_Exercise_. Copy the items word for word, from the first one through the line that contains "click(x=94, y=267)", including that line.

_Record excerpts_.

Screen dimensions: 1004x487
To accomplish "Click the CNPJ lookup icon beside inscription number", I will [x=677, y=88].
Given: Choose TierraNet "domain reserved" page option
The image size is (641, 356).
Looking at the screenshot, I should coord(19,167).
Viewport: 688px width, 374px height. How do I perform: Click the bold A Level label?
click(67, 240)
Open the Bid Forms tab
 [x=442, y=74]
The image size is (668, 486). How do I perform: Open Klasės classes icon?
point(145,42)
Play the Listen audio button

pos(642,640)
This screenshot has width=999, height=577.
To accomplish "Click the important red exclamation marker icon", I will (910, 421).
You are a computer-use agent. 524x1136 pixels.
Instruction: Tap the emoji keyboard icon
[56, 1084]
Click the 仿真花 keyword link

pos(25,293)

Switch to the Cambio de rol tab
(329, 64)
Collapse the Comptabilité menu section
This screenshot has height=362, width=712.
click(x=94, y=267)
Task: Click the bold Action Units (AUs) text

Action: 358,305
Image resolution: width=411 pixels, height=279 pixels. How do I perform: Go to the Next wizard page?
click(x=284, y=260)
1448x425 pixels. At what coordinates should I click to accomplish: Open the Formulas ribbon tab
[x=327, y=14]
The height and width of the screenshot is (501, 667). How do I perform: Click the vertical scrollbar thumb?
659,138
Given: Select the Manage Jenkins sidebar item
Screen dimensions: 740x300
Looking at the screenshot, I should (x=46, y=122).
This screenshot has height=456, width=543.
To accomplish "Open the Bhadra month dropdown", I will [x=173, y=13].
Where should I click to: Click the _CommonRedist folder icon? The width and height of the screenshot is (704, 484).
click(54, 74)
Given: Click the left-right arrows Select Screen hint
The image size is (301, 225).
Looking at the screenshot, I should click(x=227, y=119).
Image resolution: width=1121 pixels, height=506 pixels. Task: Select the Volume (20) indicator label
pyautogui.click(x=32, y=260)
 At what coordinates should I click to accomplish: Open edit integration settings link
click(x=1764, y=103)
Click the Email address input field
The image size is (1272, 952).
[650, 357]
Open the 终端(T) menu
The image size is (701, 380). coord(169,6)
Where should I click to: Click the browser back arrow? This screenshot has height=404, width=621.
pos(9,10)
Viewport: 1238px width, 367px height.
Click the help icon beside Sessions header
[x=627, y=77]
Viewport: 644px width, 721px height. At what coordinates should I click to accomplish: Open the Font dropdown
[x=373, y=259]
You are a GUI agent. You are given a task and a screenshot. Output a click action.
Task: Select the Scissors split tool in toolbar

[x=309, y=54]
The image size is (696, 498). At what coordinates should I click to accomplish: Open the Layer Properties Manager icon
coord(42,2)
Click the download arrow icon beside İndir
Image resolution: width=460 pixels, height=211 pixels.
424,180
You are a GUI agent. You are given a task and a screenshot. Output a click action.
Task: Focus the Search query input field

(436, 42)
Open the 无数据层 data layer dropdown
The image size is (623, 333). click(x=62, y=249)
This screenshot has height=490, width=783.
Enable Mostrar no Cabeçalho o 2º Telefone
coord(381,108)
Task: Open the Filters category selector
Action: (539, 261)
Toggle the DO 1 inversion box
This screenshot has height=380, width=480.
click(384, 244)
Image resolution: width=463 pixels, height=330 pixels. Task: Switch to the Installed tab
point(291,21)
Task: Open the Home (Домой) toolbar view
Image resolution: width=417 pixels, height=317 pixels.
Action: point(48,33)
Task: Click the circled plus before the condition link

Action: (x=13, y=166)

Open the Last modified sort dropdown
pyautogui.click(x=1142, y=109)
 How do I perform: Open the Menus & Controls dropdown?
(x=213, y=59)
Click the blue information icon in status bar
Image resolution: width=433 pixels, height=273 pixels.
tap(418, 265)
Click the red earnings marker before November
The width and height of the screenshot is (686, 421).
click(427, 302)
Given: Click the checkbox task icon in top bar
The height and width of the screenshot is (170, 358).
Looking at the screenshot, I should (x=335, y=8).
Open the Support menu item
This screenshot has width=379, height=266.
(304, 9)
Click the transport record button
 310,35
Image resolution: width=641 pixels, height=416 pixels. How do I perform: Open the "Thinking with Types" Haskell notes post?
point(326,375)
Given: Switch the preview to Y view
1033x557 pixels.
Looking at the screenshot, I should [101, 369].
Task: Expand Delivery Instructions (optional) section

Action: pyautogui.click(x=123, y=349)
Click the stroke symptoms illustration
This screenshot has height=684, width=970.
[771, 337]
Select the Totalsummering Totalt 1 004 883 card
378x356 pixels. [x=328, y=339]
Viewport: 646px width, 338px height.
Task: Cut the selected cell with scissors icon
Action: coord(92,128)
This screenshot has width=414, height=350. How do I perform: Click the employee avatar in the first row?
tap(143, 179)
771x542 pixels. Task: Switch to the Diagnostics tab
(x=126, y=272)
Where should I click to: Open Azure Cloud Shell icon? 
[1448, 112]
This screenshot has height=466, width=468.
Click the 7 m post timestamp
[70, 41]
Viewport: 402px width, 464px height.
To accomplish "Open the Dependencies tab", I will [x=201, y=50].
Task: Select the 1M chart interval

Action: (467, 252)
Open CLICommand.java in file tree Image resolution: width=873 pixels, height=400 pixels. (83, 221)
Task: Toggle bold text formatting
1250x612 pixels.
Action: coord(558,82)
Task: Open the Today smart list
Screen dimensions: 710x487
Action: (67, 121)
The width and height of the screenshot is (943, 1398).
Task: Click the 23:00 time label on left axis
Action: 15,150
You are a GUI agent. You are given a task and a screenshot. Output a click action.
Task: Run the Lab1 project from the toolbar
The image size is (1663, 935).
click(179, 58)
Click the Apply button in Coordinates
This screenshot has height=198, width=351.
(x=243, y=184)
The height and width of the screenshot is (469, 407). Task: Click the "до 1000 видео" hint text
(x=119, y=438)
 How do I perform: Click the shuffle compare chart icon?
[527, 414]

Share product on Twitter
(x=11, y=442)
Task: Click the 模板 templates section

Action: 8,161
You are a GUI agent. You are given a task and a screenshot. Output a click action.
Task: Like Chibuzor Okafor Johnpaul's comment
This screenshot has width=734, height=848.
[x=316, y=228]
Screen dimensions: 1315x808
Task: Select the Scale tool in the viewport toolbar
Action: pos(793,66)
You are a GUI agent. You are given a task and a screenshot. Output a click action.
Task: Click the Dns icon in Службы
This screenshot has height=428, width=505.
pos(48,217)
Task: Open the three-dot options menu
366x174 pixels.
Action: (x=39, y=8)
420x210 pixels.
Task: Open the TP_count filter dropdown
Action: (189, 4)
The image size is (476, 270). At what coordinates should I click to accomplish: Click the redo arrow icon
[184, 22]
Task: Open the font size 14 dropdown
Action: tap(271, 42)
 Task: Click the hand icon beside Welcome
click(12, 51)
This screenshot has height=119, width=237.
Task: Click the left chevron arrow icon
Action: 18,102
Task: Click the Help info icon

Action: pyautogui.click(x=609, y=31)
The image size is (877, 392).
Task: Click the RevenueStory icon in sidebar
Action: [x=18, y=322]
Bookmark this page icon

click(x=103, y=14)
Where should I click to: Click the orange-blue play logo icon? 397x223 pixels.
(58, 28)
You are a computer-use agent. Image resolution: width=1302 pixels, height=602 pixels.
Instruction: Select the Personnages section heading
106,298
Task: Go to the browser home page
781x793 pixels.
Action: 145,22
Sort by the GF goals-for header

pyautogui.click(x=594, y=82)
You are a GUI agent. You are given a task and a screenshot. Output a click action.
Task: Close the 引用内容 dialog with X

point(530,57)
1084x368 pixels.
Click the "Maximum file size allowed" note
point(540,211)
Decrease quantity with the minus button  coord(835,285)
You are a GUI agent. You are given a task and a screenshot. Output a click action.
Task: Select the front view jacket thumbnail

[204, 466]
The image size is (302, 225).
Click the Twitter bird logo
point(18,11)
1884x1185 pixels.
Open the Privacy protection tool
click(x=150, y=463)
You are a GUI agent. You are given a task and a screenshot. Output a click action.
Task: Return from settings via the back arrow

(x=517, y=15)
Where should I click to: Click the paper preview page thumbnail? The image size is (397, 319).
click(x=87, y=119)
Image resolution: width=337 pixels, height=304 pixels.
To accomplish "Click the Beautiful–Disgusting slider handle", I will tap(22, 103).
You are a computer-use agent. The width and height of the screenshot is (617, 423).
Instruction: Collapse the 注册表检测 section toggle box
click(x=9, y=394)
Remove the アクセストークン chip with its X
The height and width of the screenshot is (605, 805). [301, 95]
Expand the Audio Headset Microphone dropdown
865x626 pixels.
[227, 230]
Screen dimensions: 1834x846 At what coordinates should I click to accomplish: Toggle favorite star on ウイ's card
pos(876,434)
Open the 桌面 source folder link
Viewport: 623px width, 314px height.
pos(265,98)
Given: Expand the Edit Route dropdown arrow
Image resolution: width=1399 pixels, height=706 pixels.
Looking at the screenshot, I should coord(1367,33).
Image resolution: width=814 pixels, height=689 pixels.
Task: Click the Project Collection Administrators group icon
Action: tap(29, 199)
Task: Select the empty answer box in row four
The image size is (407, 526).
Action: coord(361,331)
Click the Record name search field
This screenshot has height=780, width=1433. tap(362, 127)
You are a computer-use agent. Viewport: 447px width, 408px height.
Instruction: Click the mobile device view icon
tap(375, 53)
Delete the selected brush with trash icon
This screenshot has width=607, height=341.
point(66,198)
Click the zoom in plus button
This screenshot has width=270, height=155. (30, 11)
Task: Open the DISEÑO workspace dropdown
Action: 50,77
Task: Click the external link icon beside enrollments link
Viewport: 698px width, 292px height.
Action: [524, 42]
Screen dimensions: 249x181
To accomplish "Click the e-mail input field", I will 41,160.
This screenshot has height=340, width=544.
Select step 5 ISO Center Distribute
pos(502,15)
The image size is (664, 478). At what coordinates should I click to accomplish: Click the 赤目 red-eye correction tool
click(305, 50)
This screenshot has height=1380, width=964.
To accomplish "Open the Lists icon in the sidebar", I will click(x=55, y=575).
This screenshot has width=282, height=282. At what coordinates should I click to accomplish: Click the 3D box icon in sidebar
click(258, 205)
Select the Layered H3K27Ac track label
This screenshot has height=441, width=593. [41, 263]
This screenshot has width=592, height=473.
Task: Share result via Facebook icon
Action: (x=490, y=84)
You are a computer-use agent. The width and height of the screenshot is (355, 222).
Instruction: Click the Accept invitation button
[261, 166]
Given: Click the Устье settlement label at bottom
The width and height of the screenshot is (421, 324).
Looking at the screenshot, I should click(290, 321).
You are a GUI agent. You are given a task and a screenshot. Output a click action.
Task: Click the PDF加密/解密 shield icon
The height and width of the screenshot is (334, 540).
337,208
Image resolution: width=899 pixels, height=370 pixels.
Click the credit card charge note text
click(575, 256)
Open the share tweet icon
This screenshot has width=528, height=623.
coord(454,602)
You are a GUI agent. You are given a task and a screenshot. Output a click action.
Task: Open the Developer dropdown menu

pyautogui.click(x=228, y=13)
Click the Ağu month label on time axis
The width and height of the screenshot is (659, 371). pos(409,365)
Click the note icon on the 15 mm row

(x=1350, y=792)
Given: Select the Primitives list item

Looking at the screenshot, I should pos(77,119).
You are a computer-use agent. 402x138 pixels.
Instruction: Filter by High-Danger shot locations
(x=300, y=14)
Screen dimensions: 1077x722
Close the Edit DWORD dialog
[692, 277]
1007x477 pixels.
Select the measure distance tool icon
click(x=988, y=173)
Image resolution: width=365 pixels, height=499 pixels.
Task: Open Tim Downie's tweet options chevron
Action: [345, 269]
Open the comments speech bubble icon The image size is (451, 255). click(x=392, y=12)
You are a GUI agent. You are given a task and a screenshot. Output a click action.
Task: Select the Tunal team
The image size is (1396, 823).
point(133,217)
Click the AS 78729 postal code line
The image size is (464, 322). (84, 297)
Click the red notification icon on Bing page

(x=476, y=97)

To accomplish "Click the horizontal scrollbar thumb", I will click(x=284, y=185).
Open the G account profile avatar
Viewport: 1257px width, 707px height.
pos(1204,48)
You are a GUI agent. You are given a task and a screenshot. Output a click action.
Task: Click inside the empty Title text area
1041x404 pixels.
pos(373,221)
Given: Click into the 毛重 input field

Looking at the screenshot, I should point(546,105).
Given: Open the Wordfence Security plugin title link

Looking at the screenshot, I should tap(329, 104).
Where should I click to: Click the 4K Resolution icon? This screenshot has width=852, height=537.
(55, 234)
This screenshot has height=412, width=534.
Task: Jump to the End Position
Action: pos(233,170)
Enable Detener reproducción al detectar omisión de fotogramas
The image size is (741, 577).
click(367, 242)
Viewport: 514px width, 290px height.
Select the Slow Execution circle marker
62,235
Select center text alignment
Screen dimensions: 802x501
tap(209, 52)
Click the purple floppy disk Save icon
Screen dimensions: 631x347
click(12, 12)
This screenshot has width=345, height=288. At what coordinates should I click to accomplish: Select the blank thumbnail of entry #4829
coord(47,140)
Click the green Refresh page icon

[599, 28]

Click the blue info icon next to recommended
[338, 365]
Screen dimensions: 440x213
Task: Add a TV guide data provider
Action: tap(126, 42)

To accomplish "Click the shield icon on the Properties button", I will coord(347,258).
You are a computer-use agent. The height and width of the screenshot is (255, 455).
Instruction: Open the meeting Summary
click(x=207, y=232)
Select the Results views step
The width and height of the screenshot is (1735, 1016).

_Result of the task_.
Screen dimensions: 1004x487
To accomplish "Click the CNPJ lookup icon beside inscription number", I will [x=677, y=88].
Given: Choose TierraNet "domain reserved" page option
The image size is (641, 356).
Looking at the screenshot, I should coord(19,167).
Viewport: 688px width, 374px height. How do I perform: Click the bold A Level label?
click(67, 240)
Open the Bid Forms tab
 [x=442, y=74]
The image size is (668, 486). How do I perform: Open Klasės classes icon?
point(145,42)
Play the Listen audio button

pos(642,640)
This screenshot has width=999, height=577.
To accomplish "Click the important red exclamation marker icon", I will (910, 421).
You are a computer-use agent. 524x1136 pixels.
Instruction: Tap the emoji keyboard icon
[56, 1084]
Click the 仿真花 keyword link

pos(25,293)

Switch to the Cambio de rol tab
(329, 64)
Collapse the Comptabilité menu section
This screenshot has height=362, width=712.
click(x=94, y=267)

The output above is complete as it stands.